- [Problem description]
Please reproduce the entire listing exactly.

- [Input]

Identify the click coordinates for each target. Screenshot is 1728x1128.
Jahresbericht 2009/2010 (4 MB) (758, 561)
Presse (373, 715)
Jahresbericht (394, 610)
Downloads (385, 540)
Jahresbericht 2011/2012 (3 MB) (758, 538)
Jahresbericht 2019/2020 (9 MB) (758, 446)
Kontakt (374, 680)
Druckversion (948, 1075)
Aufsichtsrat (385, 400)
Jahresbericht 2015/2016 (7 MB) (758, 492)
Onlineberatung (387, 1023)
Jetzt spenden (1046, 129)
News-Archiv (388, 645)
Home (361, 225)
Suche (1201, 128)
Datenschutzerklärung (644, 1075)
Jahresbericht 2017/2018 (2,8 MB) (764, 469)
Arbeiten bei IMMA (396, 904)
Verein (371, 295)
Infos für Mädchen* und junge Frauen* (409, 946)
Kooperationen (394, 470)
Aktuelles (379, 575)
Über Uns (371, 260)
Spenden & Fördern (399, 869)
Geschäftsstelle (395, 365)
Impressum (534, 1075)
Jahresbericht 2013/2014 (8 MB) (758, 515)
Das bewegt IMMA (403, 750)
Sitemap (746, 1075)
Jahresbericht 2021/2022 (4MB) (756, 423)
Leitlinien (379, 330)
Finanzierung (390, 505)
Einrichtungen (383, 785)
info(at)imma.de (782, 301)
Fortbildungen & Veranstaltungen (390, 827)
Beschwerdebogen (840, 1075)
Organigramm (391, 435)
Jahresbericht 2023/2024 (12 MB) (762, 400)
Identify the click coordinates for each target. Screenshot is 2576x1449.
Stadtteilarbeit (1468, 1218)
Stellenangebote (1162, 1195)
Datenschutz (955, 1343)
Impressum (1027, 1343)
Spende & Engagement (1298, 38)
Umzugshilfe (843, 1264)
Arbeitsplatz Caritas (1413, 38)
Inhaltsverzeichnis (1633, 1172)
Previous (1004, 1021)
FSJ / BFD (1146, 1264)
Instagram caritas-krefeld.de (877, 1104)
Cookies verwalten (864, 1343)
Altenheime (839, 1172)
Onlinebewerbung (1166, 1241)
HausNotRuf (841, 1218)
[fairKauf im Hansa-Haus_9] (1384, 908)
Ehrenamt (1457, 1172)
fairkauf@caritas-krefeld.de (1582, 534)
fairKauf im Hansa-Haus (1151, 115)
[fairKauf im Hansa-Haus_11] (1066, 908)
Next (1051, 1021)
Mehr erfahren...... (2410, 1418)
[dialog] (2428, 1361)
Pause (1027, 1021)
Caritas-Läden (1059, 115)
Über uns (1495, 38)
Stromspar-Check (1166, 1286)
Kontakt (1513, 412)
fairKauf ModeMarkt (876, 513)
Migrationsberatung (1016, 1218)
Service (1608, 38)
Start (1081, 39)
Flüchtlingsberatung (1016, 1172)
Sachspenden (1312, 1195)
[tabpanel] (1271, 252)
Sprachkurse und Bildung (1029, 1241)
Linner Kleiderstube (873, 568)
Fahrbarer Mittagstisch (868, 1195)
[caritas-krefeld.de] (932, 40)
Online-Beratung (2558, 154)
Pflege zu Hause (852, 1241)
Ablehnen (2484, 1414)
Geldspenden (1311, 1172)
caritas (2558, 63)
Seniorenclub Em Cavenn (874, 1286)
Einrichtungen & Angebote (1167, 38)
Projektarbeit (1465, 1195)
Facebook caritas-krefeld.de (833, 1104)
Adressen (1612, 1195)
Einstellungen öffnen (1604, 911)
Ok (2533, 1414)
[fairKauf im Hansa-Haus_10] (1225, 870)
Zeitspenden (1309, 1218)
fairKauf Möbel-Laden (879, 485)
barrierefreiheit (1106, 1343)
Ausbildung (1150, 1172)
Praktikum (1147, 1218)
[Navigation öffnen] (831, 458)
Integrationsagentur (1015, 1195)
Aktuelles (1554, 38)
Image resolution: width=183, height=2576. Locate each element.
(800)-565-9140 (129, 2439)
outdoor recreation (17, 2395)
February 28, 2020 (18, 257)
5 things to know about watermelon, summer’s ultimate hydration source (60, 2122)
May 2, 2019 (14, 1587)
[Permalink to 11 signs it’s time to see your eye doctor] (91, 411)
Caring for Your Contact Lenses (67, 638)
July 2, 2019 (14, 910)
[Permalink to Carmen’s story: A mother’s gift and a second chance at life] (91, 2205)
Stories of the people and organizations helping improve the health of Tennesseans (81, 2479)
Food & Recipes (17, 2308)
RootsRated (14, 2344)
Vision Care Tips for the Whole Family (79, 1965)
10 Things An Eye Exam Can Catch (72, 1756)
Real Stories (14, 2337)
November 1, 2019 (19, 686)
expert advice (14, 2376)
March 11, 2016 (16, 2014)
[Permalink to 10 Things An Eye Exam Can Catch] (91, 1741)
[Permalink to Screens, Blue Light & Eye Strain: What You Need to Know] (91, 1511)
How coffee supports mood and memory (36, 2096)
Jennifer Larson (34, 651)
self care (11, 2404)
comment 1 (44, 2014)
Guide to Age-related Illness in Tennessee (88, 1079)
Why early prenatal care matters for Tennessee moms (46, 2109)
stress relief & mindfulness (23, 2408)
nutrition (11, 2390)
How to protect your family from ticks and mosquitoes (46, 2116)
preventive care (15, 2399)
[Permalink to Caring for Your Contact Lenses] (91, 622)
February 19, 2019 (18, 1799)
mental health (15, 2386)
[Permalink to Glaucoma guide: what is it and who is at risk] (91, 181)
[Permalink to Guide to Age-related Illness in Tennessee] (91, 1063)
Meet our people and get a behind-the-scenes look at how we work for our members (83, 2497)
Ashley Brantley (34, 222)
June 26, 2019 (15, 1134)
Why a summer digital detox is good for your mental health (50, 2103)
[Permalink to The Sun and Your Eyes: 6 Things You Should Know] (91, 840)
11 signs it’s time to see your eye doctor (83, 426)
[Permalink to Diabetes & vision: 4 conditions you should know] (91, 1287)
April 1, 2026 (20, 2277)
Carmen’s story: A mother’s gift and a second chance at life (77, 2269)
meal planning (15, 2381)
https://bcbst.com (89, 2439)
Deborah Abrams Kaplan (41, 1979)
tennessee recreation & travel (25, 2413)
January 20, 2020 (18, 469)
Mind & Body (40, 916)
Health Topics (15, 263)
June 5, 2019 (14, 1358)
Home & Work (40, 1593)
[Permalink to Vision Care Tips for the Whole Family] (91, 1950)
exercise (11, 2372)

- [Written answer]
Identify the click coordinates for each target. Screenshot is 1728x1128.
Jahresbericht 2009/2010 (4 MB) (758, 561)
Presse (373, 715)
Jahresbericht (394, 610)
Downloads (385, 540)
Jahresbericht 2011/2012 (3 MB) (758, 538)
Jahresbericht 2019/2020 (9 MB) (758, 446)
Kontakt (374, 680)
Druckversion (948, 1075)
Aufsichtsrat (385, 400)
Jahresbericht 2015/2016 (7 MB) (758, 492)
Onlineberatung (387, 1023)
Jetzt spenden (1046, 129)
News-Archiv (388, 645)
Home (361, 225)
Suche (1201, 128)
Datenschutzerklärung (644, 1075)
Jahresbericht 2017/2018 (2,8 MB) (764, 469)
Arbeiten bei IMMA (396, 904)
Verein (371, 295)
Infos für Mädchen* und junge Frauen* (409, 946)
Kooperationen (394, 470)
Aktuelles (379, 575)
Über Uns (371, 260)
Spenden & Fördern (399, 869)
Geschäftsstelle (395, 365)
Impressum (534, 1075)
Jahresbericht 2013/2014 (8 MB) (758, 515)
Das bewegt IMMA (403, 750)
Sitemap (746, 1075)
Jahresbericht 2021/2022 (4MB) (756, 423)
Leitlinien (379, 330)
Finanzierung (390, 505)
Einrichtungen (383, 785)
info(at)imma.de (782, 301)
Fortbildungen & Veranstaltungen (390, 827)
Beschwerdebogen (840, 1075)
Organigramm (391, 435)
Jahresbericht 2023/2024 (12 MB) (762, 400)
Identify the click coordinates for each target. Screenshot is 2576x1449.
Stadtteilarbeit (1468, 1218)
Stellenangebote (1162, 1195)
Datenschutz (955, 1343)
Impressum (1027, 1343)
Spende & Engagement (1298, 38)
Umzugshilfe (843, 1264)
Arbeitsplatz Caritas (1413, 38)
Inhaltsverzeichnis (1633, 1172)
Previous (1004, 1021)
FSJ / BFD (1146, 1264)
Instagram caritas-krefeld.de (877, 1104)
Cookies verwalten (864, 1343)
Altenheime (839, 1172)
Onlinebewerbung (1166, 1241)
HausNotRuf (841, 1218)
[fairKauf im Hansa-Haus_9] (1384, 908)
Ehrenamt (1457, 1172)
fairkauf@caritas-krefeld.de (1582, 534)
fairKauf im Hansa-Haus (1151, 115)
[fairKauf im Hansa-Haus_11] (1066, 908)
Next (1051, 1021)
Mehr erfahren...... (2410, 1418)
[dialog] (2428, 1361)
Pause (1027, 1021)
Caritas-Läden (1059, 115)
Über uns (1495, 38)
Stromspar-Check (1166, 1286)
Kontakt (1513, 412)
fairKauf ModeMarkt (876, 513)
Migrationsberatung (1016, 1218)
Service (1608, 38)
Start (1081, 39)
Flüchtlingsberatung (1016, 1172)
Sachspenden (1312, 1195)
[tabpanel] (1271, 252)
Sprachkurse und Bildung (1029, 1241)
Linner Kleiderstube (873, 568)
Fahrbarer Mittagstisch (868, 1195)
[caritas-krefeld.de] (932, 40)
Online-Beratung (2558, 154)
Pflege zu Hause (852, 1241)
Ablehnen (2484, 1414)
Geldspenden (1311, 1172)
caritas (2558, 63)
Seniorenclub Em Cavenn (874, 1286)
Einrichtungen & Angebote (1167, 38)
Projektarbeit (1465, 1195)
Facebook caritas-krefeld.de (833, 1104)
Adressen (1612, 1195)
Einstellungen öffnen (1604, 911)
Ok (2533, 1414)
[fairKauf im Hansa-Haus_10] (1225, 870)
Zeitspenden (1309, 1218)
fairKauf Möbel-Laden (879, 485)
barrierefreiheit (1106, 1343)
Ausbildung (1150, 1172)
Praktikum (1147, 1218)
[Navigation öffnen] (831, 458)
Integrationsagentur (1015, 1195)
Aktuelles (1554, 38)
Image resolution: width=183, height=2576. Locate each element.
(800)-565-9140 (129, 2439)
outdoor recreation (17, 2395)
February 28, 2020 (18, 257)
5 things to know about watermelon, summer’s ultimate hydration source (60, 2122)
May 2, 2019 (14, 1587)
[Permalink to 11 signs it’s time to see your eye doctor] (91, 411)
Caring for Your Contact Lenses (67, 638)
July 2, 2019 (14, 910)
[Permalink to Carmen’s story: A mother’s gift and a second chance at life] (91, 2205)
Stories of the people and organizations helping improve the health of Tennesseans (81, 2479)
Food & Recipes (17, 2308)
RootsRated (14, 2344)
Vision Care Tips for the Whole Family (79, 1965)
10 Things An Eye Exam Can Catch (72, 1756)
Real Stories (14, 2337)
November 1, 2019 (19, 686)
expert advice (14, 2376)
March 11, 2016 (16, 2014)
[Permalink to 10 Things An Eye Exam Can Catch] (91, 1741)
[Permalink to Screens, Blue Light & Eye Strain: What You Need to Know] (91, 1511)
How coffee supports mood and memory (36, 2096)
Jennifer Larson (34, 651)
self care (11, 2404)
comment 1 (44, 2014)
Guide to Age-related Illness in Tennessee (88, 1079)
Why early prenatal care matters for Tennessee moms (46, 2109)
stress relief & mindfulness (23, 2408)
nutrition (11, 2390)
How to protect your family from ticks and mosquitoes (46, 2116)
preventive care (15, 2399)
[Permalink to Caring for Your Contact Lenses] (91, 622)
February 19, 2019 (18, 1799)
mental health (15, 2386)
[Permalink to Glaucoma guide: what is it and who is at risk] (91, 181)
[Permalink to Guide to Age-related Illness in Tennessee] (91, 1063)
Meet our people and get a behind-the-scenes look at how we work for our members (83, 2497)
Ashley Brantley (34, 222)
June 26, 2019 (15, 1134)
Why a summer digital detox is good for your mental health (50, 2103)
[Permalink to The Sun and Your Eyes: 6 Things You Should Know] (91, 840)
11 signs it’s time to see your eye doctor (83, 426)
[Permalink to Diabetes & vision: 4 conditions you should know] (91, 1287)
April 1, 2026 (20, 2277)
Carmen’s story: A mother’s gift and a second chance at life (77, 2269)
meal planning (15, 2381)
https://bcbst.com (89, 2439)
Deborah Abrams Kaplan (41, 1979)
tennessee recreation & travel (25, 2413)
January 20, 2020 (18, 469)
Mind & Body (40, 916)
Health Topics (15, 263)
June 5, 2019 (14, 1358)
Home & Work (40, 1593)
[Permalink to Vision Care Tips for the Whole Family] (91, 1950)
exercise (11, 2372)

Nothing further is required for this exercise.